Une femme ne devient l’être dominant des êtres et des esprits que par le chant et la poésie. Ainsi une poétesse comme une chanteuse subjugue littéralement son interlocuteur telle cette voyeuse que Mimouna, sa maman et Yamna sont allées voir. Pour prédire à Mimouna son avenir quant au fameux prétendant qui tarde à s’annoncer, sa voix devient une mélodie :

« C’était une poétesse, une vraie, de celles qui naissent avec un don. De sa voix mélodieuse, elle transformait les mots, elle avait le pouvoir de faire vibrer en vous la moindre parole. Elle variait le rythme, haussait le ton, murmurait ou soupirait, et chaque fin de phrase retombait sur la même syllabe que celle qui l’avait précédée. De la poésie pure, improvisée, mais inspirée par on ne savait quel djinn : ma mère en avait les larmes aux yeux. » La Scaléra, p. 89.

Le corps de cette poétesse est à l’image de sa poésie. Le corps du féminin est valorisé par Mimouna décrivant le corps de cette voyeuse. Elle lui attribue une valeur esthétique et poétique. Par ce processus, elle donne au corps toutes ses fraîcheurs et ses éclats afin de réveiller en nous une conscience rêveuse capable de métamorphoser le corps de la femme pour l’épanouir d’avantage. Mimouna tient un discours singulier et une sensibilité d’affinité entre le corps et la poésie.

La vie dans le quartier vit au rythme du mariage de Maryse et Omar. Les commentaires illustrant la position de chaque communauté vont bon train.

165

Effectivement, Madame Cruz contrariée du fait qu’une française épouse un arabe réplique les commentaires de Yamna qui essaie de défendre la position de Maryse en citant l’exemple du Prophète étant marié à une chrétienne :

« -Quoi ! Tu veux que Maryse elle devienne une « moukhere » ! Enfermée toute sa vie à faire des gosses et à servir la belle-mère ! Mais tu déraisonnes, franchement ! » La Scaléra, p.65.

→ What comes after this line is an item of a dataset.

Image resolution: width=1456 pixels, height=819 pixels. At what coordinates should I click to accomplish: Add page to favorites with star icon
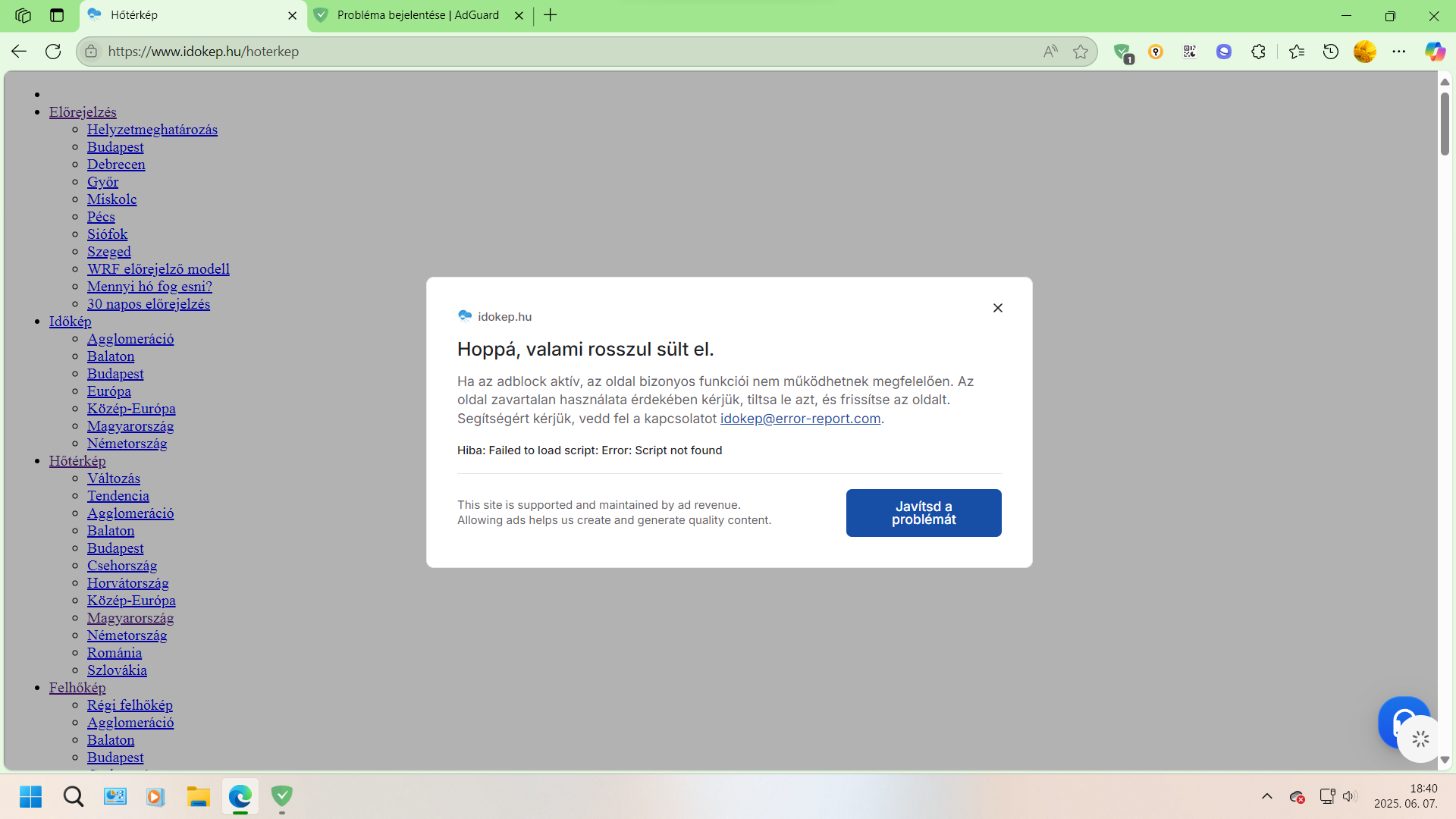point(1081,51)
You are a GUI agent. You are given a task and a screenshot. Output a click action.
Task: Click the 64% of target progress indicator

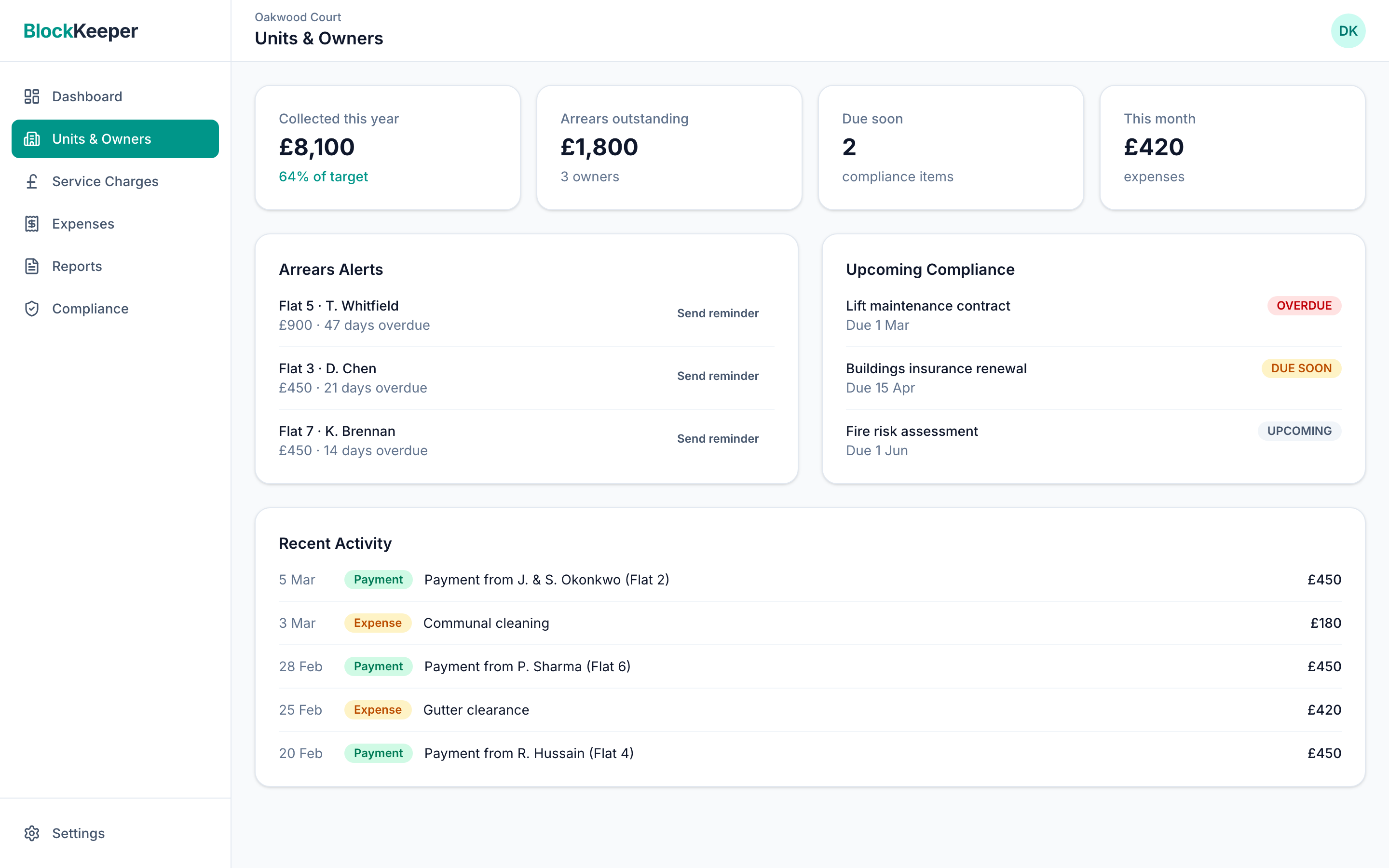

Mimouna épouvantée par ce qu’elle vient d’entendre, prise d’une folle révolte se

rappelle le jour où l’école lui était refusée. Le même nœud se forme au niveau de la gorge. Mais cette fois-ci, elle savait s’imposer :

« En tout cas, je me promettais de ne pas me laisser faire…mes idées étaient bien confuses. Je ne prétendais pas aller au bal bien sûr ni m’attabler au café de la place, non ! Mais je voulais avoir mon mot à dire, pouvoir donner mon avis, être prise en considération enfin ! » La Scaléra, p. 66.

Voilà un esprit qui a muri dans un corps épanoui pour pouvoir enfin s’affranchir des interdits qui ont entravé la liberté de ce personnage féminin. Bien sûr, avant cet évènement, Mimouna adhère corps et âme aux enseignements de sa mère qui n’arrête pas de lui inculquer les règles à suivre pour être une bonne et parfaite épouse. Mais depuis le jour où l’on a commencé à parler de l’union de Maryse et

Omar, Mimouna a perdu son bel élan et sa foi en l’avenir : « Il me révéla que, peut-être, l’ordre établi auquel j’étais invitée à me soumettre n’était pas parfait, qu’il était injuste et même très injuste. » La Scaléra, p. 62.

Mimouna trouve injuste de la part de la société d’établir de tels ordres pour freiner

les libertés des femmes. L’évènement en question face au comportement de sa maman était le point de départ d’une nouvelle attitude, d’un épanouissement du corps féminin.

Le corps de la maman de Mimouna représente bel et bien ce corps épanoui et décrit de façon si sensible :

166

« […] Elle ne portait aucun tatouage sur le visage, contrairement aux femmes de sa génération. Par contre, ses mains blanches et fines étaient brodées, du poignet à la naissance des doigts, de petits dessins géométriques, parfaitement exécutés, qui donnaient de loin, l’impression qu’elle portait des mitaines. C’était beau ! » La Scaléra, p. 43.

La beauté et la blancheur du corps de la mère ébloui la fille et éveille en elle un sentiment d’admiration, la perfection des dessins géométriques lui donne de la grandeur.